“If You See Me, Say Hello”
IF YOU SEE ME, SAY HELLO
Thomas Tessier
Ted was on his way back into town, less than a mile from home, when he saw the car coming in the opposite lane. An orange Mini Cooper. It was actually called Rally Orange and it wasn’t a stock color. You had to special order it. Her car, her color, she’d waited months for it to come in. A car he expected never to see again. The traffic was steady, the road wide at that point. It was early in the afternoon on a Friday in February, in an unusually mild winter.
Impossible to think it could be her. But the Mini drew closer and he saw the same racing stripe, and then the long blonde hair. No, it can’t be. She sailed past, her eyes on the traffic ahead, not looking for him or his nondescript Accord. Yes, no doubt at all. In his rearview mirror, the clincher: the Pennsylvania license plate.
Ted’s heart pounded and he was breathing through his mouth as he hit the horn, then the button to lower the window. He stuck his arm out and waved, but he knew it was too late then. Too many cars had passed. He couldn’t do a U-turn in this traffic. Then he was in a line at a red light. He could turn left, turn around somewhere up that street, head back and try to catch up with her, but he knew it was hopeless, he’d be guessing which way she went. She would soon reach both a major intersection and the highway. Ted pulled into a bank parking lot and sat for a moment, breathing deeply, trying to calm down.
It had been a little over a year since she decided that her life was going in a different direction and that he wasn’t going to be in it any longer. She never gave him a good reason. It wasn’t someone else. They were just not right together, at least not right enough for her. So she left him and moved back to the Philadelphia area, where she had family and old friends.
But now, here she was, and they’d just missed each other. He had been out driving for an hour or so, nothing important. The only reason she would have driven hundreds of miles to Connecticut was to see him. Why hadn’t she called first or sent him an email? And why hadn’t she waited at the apartment building for him to return? Ted tried to consider all the possibilities, but none of them made much sense. He’d seen her, she was there, she was real for a moment. But now she was gone again, and he was still lost.

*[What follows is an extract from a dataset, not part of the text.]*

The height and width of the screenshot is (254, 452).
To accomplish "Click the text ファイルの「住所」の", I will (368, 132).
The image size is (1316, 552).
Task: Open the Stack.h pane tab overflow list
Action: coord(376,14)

He thought about the direction she was heading. He put his car in gear and started to drive. He decided to swing by the ice cream stand, the state park and a couple of other places in the area that they used to visit. Maybe she was driving around there too, killing time, before going back to the apartment building to see if he had returned home. Maybe he would spot her. If not, perhaps he would get back to his place – their place, really — and find her there, in the parking lot, in her orange Mini, waiting for him.
* * *
Jen accelerated and pulled into the flow of traffic on I-95. She had spent a couple of hours there, but she’d allowed for it, and she would be in Boston in time for the evening reception at the comic book convention. So many things seemed to get better for her after she left Connecticut – the talented people she’d met at Blue Terror Comics, the way she walked into the job and was doing so well at it, seeming to understand everything at once. She didn’t feel bad about any of it. She had grown up a great deal in the space of a year.

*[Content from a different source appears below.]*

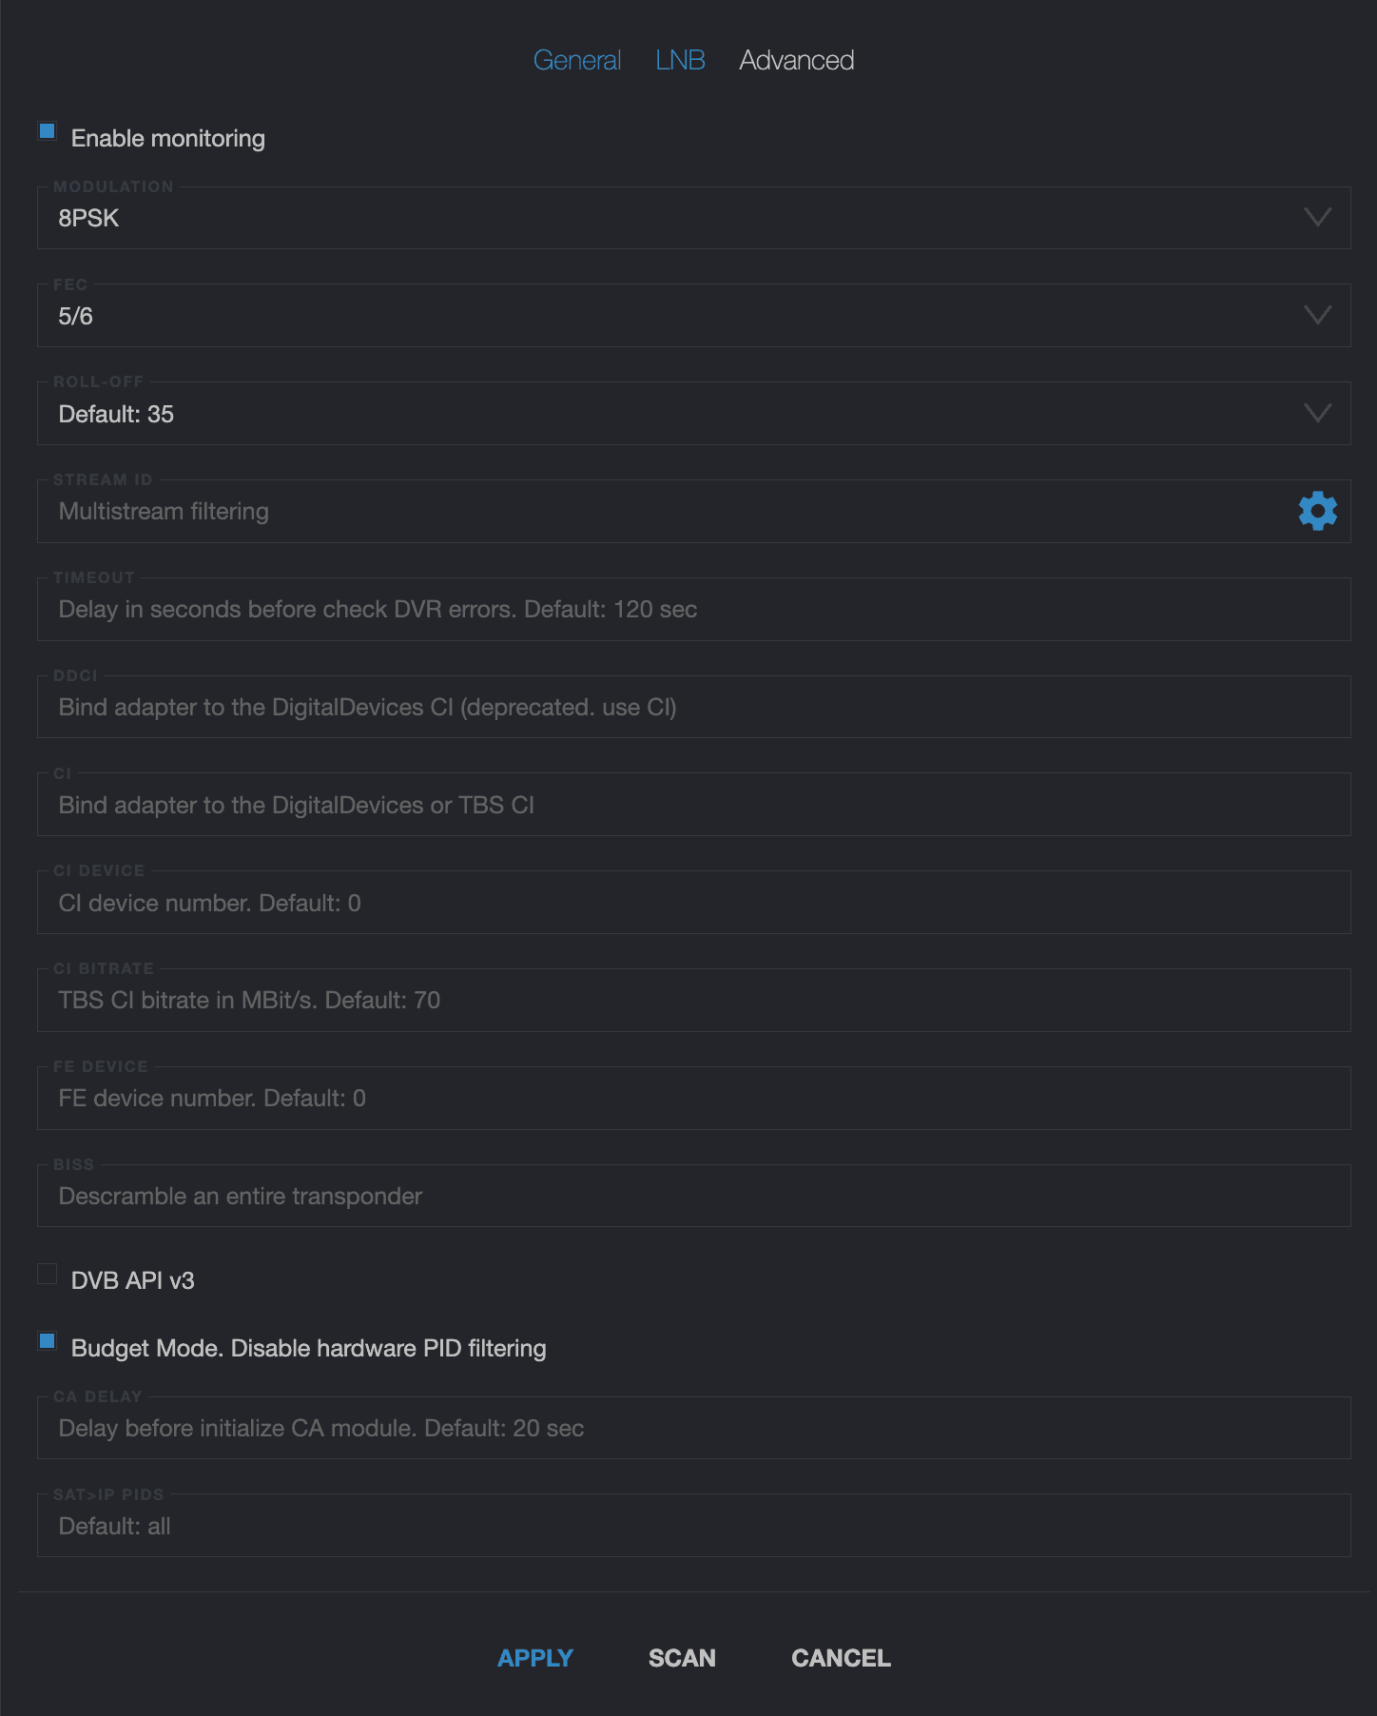Disable the Enable monitoring checkbox
Viewport: 1377px width, 1716px height.
46,132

But sometimes she felt bad about Ted. This visit was for him. She hadn’t been growing up with Ted, not enough, and maybe that was why they couldn’t last. But at the same time, maybe she wouldn’t have grown up at all without him, and that was why she felt she still owed him something and would always miss him. For her, he’d been both necessary and impossible.
She drove past Swirlee’s, the ice cream stand, but of course it was closed until April. She swung through the state park on the edge of town, where they’d had picnics and necked passionately, but where the trees were now bare and the parking lots empty. She sat in her car outside the apartment building where she had spent so many delightful hours, and felt a sense of a loss that was still beyond her control.
She felt lonely and sad today. There were moments, now and then, when Ted still felt like a real presence in her life.
They’d found him on his sofa, fully dressed but with his shoes off, looking as if he had simply stretched out to take a nap. That was about six months after she’d left.
The autopsy found no apparent cause of death and therefore ruled it was the result of natural causes. As if to say, his heart just stopped. But she knew better. Nobody dies of natural causes at the age of 33.
I’ll always love you.
Traffic on I-95 opened up. Jen hit the gas.